# [Work to be completed]
Set down the listing exactly, starting at the line that contains "Image resolution: width=1456" and stopping after the line that contains "Action: tap(267, 114)".

# [Material for this task]
== == ==
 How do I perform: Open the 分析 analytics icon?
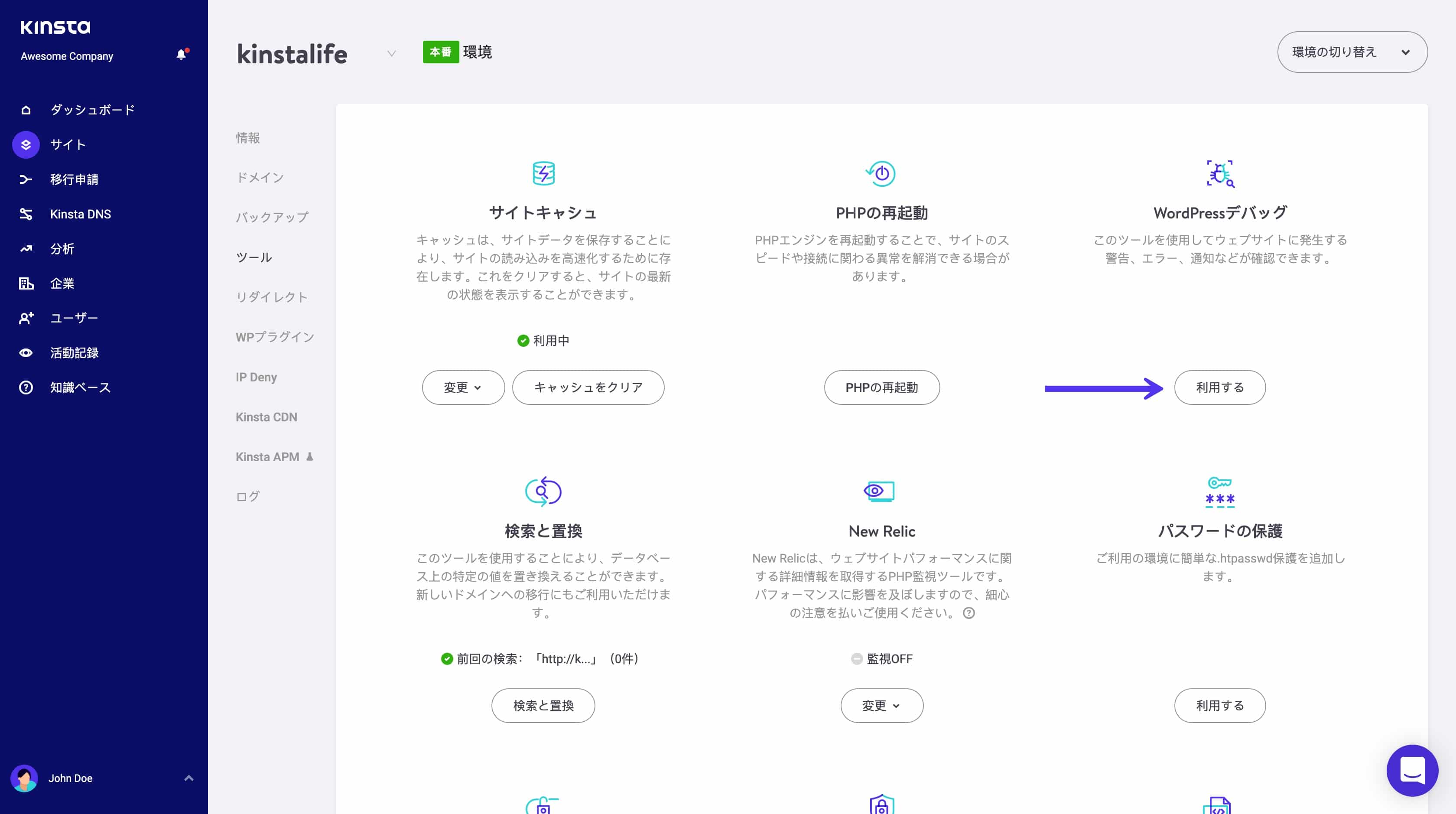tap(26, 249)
== == ==
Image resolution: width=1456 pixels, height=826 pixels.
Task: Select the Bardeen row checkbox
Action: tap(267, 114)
== == ==
# [Complete response]
Image resolution: width=1456 pixels, height=826 pixels.
Task: Select the Bardeen row checkbox
Action: tap(267, 114)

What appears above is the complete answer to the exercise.